READING PASSAGE:
- - - -

You’ve probably heard this technical jargon thrown around by my industry. Additionally, you’ve noticed it describing your 401(k) investments too. If you’re scratching your head wondering exactly what it means, you’re not alone.
Let’s start with some definitions and a few examples.
What is capitalization?
Capitalization is the market value of a company. It’s a way to indicate how large or small a company is and where it fits. The “cap” is short for the word capitalization. You know how us money people love an acronyms!
Large caps typically are at least $10 billion. That would include most companies that are listed on the Dow Jones Industrial Average. So Exxon Mobil, Disney and even Apple are all examples of large cap stocks. Think of large caps like adult people, mature and fully grown.
Mid caps are usually between $2 billion and $10 billion. Some would disagree and say it’s more like $4 billion on the lower side. Some examples of mid cap stocks are Domino’s Pizza and J.C. Penney. Mid cap stocks often grow faster than their large cap cousins. Mid caps should be thought of as teenagers or young adults, not quite kids, but not fully mature yet.

- - - -

WHAT THE EXERCISE ASKS: Write what comes next in the text on market capitalization, picking up after its last sentence. The material after this point is separate from the text on market capitalization.

- - - -

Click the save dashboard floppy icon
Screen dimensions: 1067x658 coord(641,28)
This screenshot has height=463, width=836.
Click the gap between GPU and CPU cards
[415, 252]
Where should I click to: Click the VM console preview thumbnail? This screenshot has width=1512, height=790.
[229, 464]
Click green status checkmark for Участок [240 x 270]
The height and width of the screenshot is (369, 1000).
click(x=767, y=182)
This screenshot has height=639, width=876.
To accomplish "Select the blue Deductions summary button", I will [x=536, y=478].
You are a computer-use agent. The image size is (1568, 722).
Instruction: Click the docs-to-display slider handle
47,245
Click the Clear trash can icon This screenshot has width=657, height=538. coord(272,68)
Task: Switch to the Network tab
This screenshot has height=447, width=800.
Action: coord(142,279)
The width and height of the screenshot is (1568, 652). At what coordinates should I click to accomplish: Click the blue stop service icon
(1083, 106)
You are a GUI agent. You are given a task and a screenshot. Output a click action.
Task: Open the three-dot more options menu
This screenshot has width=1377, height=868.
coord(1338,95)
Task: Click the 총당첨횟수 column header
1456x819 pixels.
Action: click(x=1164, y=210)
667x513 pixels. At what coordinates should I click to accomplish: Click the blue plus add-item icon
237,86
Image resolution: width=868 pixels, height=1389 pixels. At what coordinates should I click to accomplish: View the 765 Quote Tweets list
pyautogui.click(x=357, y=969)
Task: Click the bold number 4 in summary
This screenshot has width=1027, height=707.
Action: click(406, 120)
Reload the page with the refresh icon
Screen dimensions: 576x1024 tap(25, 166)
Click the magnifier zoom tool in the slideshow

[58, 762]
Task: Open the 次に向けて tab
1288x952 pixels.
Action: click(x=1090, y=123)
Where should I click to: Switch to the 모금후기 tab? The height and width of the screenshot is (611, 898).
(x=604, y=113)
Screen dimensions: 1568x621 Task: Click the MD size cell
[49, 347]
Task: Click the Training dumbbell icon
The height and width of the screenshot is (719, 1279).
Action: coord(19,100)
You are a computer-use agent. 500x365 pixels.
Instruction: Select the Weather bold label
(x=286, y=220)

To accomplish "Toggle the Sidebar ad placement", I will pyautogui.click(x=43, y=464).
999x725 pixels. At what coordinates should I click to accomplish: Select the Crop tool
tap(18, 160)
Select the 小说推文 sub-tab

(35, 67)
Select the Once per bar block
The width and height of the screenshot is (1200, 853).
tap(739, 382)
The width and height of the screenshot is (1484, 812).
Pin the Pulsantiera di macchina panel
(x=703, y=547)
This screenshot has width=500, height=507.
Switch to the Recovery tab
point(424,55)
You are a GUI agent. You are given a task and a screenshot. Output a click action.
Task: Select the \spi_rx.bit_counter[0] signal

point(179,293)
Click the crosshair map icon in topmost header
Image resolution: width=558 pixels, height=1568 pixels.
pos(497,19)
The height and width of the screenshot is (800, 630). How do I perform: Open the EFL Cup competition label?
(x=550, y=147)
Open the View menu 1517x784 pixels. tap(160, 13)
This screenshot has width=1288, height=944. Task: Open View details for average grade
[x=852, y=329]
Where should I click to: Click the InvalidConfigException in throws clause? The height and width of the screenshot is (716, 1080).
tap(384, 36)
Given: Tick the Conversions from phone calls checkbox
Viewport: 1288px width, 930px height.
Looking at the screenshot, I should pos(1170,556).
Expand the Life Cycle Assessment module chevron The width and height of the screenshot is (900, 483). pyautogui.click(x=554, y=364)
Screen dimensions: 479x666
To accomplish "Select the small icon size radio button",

- - - -

OUTPUT OF THE EXERCISE:
Small caps are usually under the $2 billion mark. The growth rates are even higher than large and mid caps. Many mid and large cap companies started out as small caps at one time. Two great examples are Cracker Barrel Restaurants and Calloway Golf. Small caps are like younger children, they will take time to grow and mature.
How to use this information
When developing your asset allocation for your portfolio, large caps will make up a good size chunk of the stock component. Small and mid caps will be present, but to a smaller degree. Of course, this also depends on your risk tolerance as well. The more aggressive the portfolio, the larger the small and mid cap components.
In terms of risk, small and mid caps will have more. Large caps have been around longer and are usually more stable companies. Therefore, they will come with a little less risk. They may make up the core holding of some portfolios due to their lower risk profile.
Let’s discuss indices now. The Dow is composed primarily of very large cap stocks. While the S&P and NASDAQ will have a few more mid cap companies. The Russell 2000 is one of the indices that makes up small cap stocks. Usually when you hear the quotes on TV about the markets, they are describing large cap companies.
You know understand some of our financial mumbo jumbo! Congratulations!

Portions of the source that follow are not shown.